Hearing loss is common in older adults, increases in prevalence and severity with age, and can affect quality of life and ability to function.1-5 The U.S. Preventive Services Task Force (USPSTF) issued a recommendation on screening for hearing loss in adults ages 50 years and older in 1996.6 In 2009, the USPSTF commissioned a new evidence review in order to update its recommendation. The purpose of this report is to systematically evaluate the current evidence on screening for hearing loss in adults ages 50 years and older in primary care settings.

Condition Definition

A person with normal hearing perceives sounds at frequencies between 20 and 20,000 Hz.7 Frequencies between 500 and 4000 Hz are most important for speech processing. There is often discordance between objectively measured deficits in tonal perception at specific frequencies and intensity levels (measured as decibels) and subjective perceptions of hearing problems.8, 9 One study found that 20 percent of persons reporting hearing difficulty had normal hearing tests, while 6.2 percent of those not reporting difficulty had significant hearing loss.3 Hearing problems despite normal hearing tests could be caused by abnormal signal processing or sound discrimination. Because treatments for hearing loss are targeted at improving tonal perception by signal amplification, we use the term “hearing loss” in this review to refer specifically to deficits found on objective testing.

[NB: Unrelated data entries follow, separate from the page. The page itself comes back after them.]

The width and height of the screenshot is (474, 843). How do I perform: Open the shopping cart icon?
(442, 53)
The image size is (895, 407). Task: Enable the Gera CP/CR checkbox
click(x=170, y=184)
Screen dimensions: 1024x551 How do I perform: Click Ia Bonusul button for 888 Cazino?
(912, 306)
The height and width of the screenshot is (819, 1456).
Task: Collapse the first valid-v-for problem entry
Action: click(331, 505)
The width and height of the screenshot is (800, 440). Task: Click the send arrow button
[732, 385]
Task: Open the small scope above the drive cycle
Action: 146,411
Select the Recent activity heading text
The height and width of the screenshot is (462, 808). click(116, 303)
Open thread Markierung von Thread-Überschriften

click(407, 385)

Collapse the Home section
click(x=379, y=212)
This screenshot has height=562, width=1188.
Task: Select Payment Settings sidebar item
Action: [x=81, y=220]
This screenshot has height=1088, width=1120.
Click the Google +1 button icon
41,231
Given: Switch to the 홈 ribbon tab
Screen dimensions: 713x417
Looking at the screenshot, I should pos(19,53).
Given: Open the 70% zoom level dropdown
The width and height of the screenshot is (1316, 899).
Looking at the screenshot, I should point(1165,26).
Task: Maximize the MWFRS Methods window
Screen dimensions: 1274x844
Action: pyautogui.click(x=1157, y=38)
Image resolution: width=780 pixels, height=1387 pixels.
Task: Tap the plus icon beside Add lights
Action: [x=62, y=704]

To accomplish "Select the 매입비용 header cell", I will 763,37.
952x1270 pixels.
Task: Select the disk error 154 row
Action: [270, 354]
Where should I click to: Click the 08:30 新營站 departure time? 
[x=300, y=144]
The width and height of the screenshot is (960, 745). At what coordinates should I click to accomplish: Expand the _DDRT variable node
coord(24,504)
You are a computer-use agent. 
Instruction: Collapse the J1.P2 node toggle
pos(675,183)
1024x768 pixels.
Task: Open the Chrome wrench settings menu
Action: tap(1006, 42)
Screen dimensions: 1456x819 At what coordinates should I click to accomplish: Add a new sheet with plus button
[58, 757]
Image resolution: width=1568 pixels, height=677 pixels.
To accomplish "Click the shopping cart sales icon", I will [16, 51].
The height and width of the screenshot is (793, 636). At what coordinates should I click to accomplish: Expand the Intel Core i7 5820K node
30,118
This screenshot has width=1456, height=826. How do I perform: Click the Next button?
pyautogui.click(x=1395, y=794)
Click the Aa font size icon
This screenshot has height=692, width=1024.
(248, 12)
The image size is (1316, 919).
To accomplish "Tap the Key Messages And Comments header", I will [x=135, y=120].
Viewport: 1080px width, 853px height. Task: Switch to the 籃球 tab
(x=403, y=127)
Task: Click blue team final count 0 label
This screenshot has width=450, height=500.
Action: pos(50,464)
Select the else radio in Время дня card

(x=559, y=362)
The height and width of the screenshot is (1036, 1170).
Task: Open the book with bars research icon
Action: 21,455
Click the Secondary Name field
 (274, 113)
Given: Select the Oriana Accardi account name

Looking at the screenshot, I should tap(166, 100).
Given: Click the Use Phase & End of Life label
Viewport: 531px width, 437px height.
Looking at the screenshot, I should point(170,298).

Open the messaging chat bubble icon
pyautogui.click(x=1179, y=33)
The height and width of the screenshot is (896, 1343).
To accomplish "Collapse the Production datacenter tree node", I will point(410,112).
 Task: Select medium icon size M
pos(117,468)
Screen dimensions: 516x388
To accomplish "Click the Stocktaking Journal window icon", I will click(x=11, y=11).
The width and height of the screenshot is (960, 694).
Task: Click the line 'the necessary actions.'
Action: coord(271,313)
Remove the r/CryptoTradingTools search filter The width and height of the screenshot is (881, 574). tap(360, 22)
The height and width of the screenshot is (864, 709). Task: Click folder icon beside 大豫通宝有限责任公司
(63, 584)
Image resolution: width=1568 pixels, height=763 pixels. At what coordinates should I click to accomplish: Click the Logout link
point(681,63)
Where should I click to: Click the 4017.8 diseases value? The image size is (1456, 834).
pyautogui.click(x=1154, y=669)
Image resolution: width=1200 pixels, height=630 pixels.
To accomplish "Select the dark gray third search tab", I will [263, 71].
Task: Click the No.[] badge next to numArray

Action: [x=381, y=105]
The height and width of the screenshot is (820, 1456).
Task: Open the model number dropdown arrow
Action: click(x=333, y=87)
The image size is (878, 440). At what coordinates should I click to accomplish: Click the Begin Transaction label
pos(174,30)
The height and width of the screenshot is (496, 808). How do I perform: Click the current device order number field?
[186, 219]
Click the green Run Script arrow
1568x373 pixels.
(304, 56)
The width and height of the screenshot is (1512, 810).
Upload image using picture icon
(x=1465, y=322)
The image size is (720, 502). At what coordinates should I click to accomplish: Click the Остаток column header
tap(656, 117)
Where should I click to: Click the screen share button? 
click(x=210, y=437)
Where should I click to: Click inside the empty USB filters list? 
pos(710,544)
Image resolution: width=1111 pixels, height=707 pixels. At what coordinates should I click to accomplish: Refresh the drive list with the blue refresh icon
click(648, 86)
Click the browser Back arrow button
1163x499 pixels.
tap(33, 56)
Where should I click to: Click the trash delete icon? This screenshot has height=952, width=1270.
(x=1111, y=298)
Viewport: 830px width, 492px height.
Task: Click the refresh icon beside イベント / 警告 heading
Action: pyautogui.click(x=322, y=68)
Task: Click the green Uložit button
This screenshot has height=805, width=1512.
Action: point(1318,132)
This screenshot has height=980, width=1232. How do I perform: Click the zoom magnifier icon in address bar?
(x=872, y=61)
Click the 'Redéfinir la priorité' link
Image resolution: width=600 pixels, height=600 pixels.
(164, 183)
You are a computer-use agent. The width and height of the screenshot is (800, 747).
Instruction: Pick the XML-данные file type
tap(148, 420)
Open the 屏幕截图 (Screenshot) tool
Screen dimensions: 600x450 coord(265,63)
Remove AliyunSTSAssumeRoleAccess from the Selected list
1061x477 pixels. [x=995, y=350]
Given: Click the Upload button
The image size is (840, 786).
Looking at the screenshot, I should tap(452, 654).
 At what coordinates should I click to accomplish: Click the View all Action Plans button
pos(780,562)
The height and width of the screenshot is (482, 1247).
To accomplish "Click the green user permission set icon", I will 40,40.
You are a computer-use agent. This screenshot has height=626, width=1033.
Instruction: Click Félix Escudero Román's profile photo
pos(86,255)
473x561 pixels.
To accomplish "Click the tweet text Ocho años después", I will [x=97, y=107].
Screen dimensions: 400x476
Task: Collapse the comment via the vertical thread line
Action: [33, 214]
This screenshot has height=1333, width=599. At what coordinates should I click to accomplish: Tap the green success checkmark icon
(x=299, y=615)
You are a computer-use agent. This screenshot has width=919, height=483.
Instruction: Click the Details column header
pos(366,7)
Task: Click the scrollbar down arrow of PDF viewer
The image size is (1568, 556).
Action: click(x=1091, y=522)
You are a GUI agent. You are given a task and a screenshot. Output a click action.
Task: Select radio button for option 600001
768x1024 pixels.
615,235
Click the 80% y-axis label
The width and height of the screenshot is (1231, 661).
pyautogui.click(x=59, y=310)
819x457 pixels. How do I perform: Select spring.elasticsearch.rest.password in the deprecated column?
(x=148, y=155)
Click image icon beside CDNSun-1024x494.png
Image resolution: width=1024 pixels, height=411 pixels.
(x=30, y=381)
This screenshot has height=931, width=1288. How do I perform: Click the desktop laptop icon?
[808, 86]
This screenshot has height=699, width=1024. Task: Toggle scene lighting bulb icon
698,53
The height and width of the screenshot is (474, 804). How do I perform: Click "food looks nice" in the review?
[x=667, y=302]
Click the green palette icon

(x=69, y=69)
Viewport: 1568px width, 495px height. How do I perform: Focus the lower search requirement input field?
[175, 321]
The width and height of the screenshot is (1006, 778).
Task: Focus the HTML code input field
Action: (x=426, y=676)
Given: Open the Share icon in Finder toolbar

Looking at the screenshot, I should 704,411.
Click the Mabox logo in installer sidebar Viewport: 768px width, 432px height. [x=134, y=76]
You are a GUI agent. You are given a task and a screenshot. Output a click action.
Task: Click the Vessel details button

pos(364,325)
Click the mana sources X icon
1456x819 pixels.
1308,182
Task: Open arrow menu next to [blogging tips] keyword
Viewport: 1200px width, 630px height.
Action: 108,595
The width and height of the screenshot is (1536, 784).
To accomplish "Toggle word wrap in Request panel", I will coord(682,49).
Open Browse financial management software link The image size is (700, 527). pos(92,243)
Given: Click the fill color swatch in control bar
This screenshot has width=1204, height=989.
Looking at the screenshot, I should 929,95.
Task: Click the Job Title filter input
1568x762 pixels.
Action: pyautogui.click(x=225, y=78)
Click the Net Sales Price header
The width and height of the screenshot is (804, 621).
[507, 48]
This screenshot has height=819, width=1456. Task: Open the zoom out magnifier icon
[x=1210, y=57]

The standard objective test for hearing loss is the pure-tone audiogram, in which a patient is placed in a soundproof booth and tested on ability to hear tones at a series of discrete frequencies, typically in the range of 125 to 8000 Hz, at various decibels. There is no universally accepted definition for hearing loss. Reference criteria vary with regard to the frequencies and intensity thresholds used to determine hearing loss, and whether one or both ears are affected. Many studies define mild hearing loss as inability to hear frequencies associated with speech processing <25 dB and moderate hearing loss as inability to hear those frequencies <40 dB. Commonly used reference criteria include the Ventry and Weinstein criteria (>40 dB hearing loss at either 1000 or 2000 Hz in both ears, or >40 dB hearing loss at 1000 and 2000 Hz in one ear),9 the speech frequency pure-tone average (SFPTA) criteria (≥25 dB average hearing loss at 500, 1000, and 2000 Hz in the better ear),10 and the high-frequency pure-tone average (HFPTA) criteria (≥25 dB average hearing loss at 1000, 2000, and 4000 Hz in the better ear).11

Prevalence and Burden of Disease/Illness

In population-based studies of community-dwelling older adults (ages 50 years and older), the prevalence of hearing loss ranges from 20 to 40 percent depending on the population evaluated and the criteria used to define hearing loss.1, 3-5 In adults ages 80 years and older, the prevalence increases to over 80 percent.1 In a prospective study of 1636 adults ages 48 to 92 years without hearing loss at baseline, the 5-year incidence of hearing loss was 21 percent.1 In one population-based study, about one third of older adults with hearing loss reported that they never had a hearing test.1

Hearing loss can impact both quality of life and ability to function in older adults. Individuals with hearing loss may have difficulty with speech discrimination, participation in social activities, ability to enjoy music, and localization of sounds.12 Hearing loss is associated with increased emotional dysfunction, depression, and social isolation.13-15 Older adults with moderate to severe hearing loss are more likely to experience impaired activities of daily living and instrumental activities of daily living compared with those with mild or no hearing loss.2

Etiology and Natural History

Age-related hearing loss (presbycusis) is the most common cause of hearing loss in older adults. It refers to a type of sensorineural hearing loss involving degeneration of the cells of the organ of Corti. The hearing loss associated with presbycusis is typically gradual, progressive, and bilateral.1, 16 The disease initially affects the higher frequencies before progressing to the lower frequencies.12 Hearing loss in older adults is multifactorial. In addition to age-related degeneration, other contributing factors include genetic factors, exposure to loud noises, exposure to ototoxic agents, history of inner ear infections, and presence of systemic diseases such as diabetes mellitus.8, 12, 17 Conductive hearing loss accounts for about 8 percent of cases of hearing loss in older adults.1

Risk Factors

In addition to advanced age, a number of other risk factors are associated with hearing loss in older adults, including male sex, white race, family history, service/blue-collar occupation, exposure to loud noises, lower education level, smoking, hypertension, and diabetes.5, 17-21

Rationale for Screening/Screening Strategies

While hearing loss is common in older adults, individuals may not realize that they have hearing loss because symptoms are relatively mild or slowly progressive, they may perceive hearing loss but not seek evaluation for it, or they may have difficulty recognizing or reporting hearing loss due to comorbid conditions, such as cognitive impairment. Screening could identify individuals with hearing loss who could benefit from the use of hearing aids or other therapies to address hearing loss.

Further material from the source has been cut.